● Texte proposé:
------------------------------
En premier lieu, notons que le discours de Li Keqiang comporte trois grandes parties : le bilan du travail accompli par le gouvernement chinois en 2020, les succès obtenus avec le XIIIe plan quinquennal et les objectifs du XIVe plan, et enfin les tâches prioritaires pour l’année 2021.
Établir le bilan de 2020
La première partie du discours propose de faire une synthèse de ce qui a été accompli pendant l’année 2020. Sept points clefs sont donnés comme pour éclairer pédagogiquement les grandes mesures que le gouvernement a mises en place pour faire face à la pandémie tout en respectant les directives du XIIIe plan quinquennal. Il est donc logique de commencer par le fait que la Chine a prêté une attention particulière à la sauvegarde de son plan macroéconomique. “Premièrement, une attention particulière a été accordée aux besoins urgents des acteurs du marché dans l’élaboration et l’exécution de nos politiques macroéconomiques, de sorte que les assises de notre économie n’ont pas été ébranlées.” Face à une crise d’une ampleur inédite, la Chine a dû garder deux objectifs : préserver son économie à l’échelle internationale mais également garantir la protection de ses citoyens. Pour cela il a fallu conserver les “six stabilisations” à savoir les mesures pour garantir la stabilité de l’emploi, de la finance, du commerce extérieur, des capitaux étrangers, des investissements et des anticipations. Cependant, afin de garantir cette stabilité extérieure, il a fallu s’engager autour de “six garanties” qui consistent à “donner la priorité à l’emploi, au bien-être de la population et à l’initiative des acteurs du marché”. En guise d’exemple, le Premier ministre a cité le choix d’accorder par les banques plus de crédits, de baisser leur taux d’intérêts et d’appliquer un moratoire sur le service de la dette à l’égard des PME et des microentreprises. Cela a permis une reprise plus rapide de la croissance et donc du PIB chinois en 2020.
Le deuxième point clef consiste à donner “la priorité à la stabilisation de l’emploi et à la garantie du bien-être de la population, si bien que le niveau de vie de la population a été assuré”. C’est un “véritable exploit” que de réussir à garantir l’emploi en cette période. “11,86 millions de nouveaux postes ont été créés dans les villes, et le taux de chômage enregistré est tombé à 5,2 % en fin d’année”. Li Keqiang souligne également que pour garantir le bien-être de la population, l’État a “assuré l’approvisionnement des produits de première nécessité et stabilisé leurs prix, et l’indice des prix à la consommation n’a augmenté que de 2,5 %”.
------------------------------
● Consignes de travail:
1. Relevez, dans le texte sur le discours de Li Keqiang, les domaines couverts par les « six stabilisations ».
2. D'après le texte sur le discours de Li Keqiang, à quel niveau le taux de chômage enregistré est-il tombé en fin d'année ?
3. Poursuivez le texte sur le discours de Li Keqiang à partir de l'endroit où il s'arrête.

● Données fournies:
------------------------------
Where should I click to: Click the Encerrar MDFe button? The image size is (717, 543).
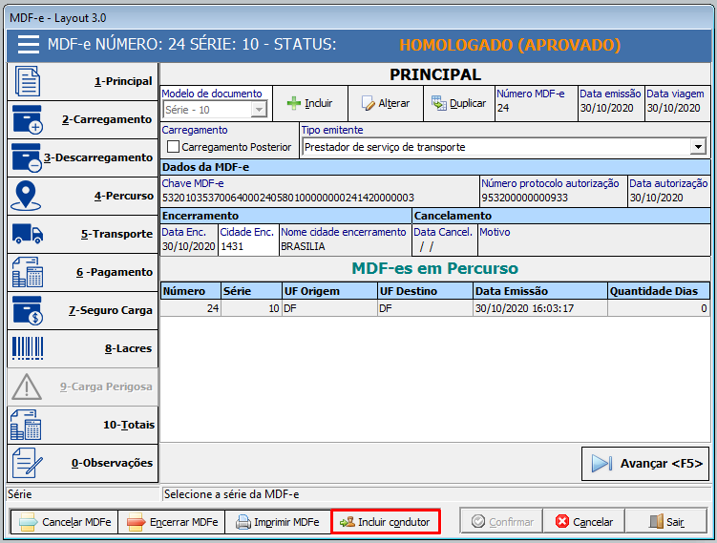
------------------------------
● Corrigé des exercices:
1. L'emploi, la finance, le commerce extérieur, les capitaux étrangers, les investissements et les anticipations.

2. Il est tombé à 5,2 %.

3.
Le troisième point souligne l’engagement depuis des années en faveur de la lutte contre la pauvreté. “Les fonds budgétaires destinés à la lutte contre la pauvreté se sont accrus de manière significative. Le gouvernement central a enjoint aux autorités locales d’éliminer la pauvreté dans les districts et les villages pauvres où la tâche est particulièrement lourde, et fait en sorte que les mesures d’assistance soient effectivement mises en place. Notre soutien est d’abord allé à l’emploi des personnes démunies et à la réinsertion professionnelle des travailleurs démunis retournés à la campagne, et nous nous sommes efforcés de maintenir le niveau des revenus des travailleurs migrants.”
C’est précisément cette recherche de l’éradication de la pauvreté, qui conduit au quatrième point de cette première partie : “nous avons poursuivi inébranlablement la réforme et l’ouverture, si bien que la vitalité et les forces endogènes du développement se sont renforcées”. L’impulsion d’une économie de lutte contre la misère a fourni l’énergie du développement. C’est ainsi un cercle vertueux économique qui se nourrit de lui-même. Les aides financières accordées ont généré en retour une économie tangible sur le marché intérieur. Malgré la pandémie, le maintien de l’Exposition internationale d’importation de la Chine (CIIE) et du Partenariat régional économique global (RCEP) a permis de mettre en évidence cette réussite du lien entre marché intérieur et marché extérieur.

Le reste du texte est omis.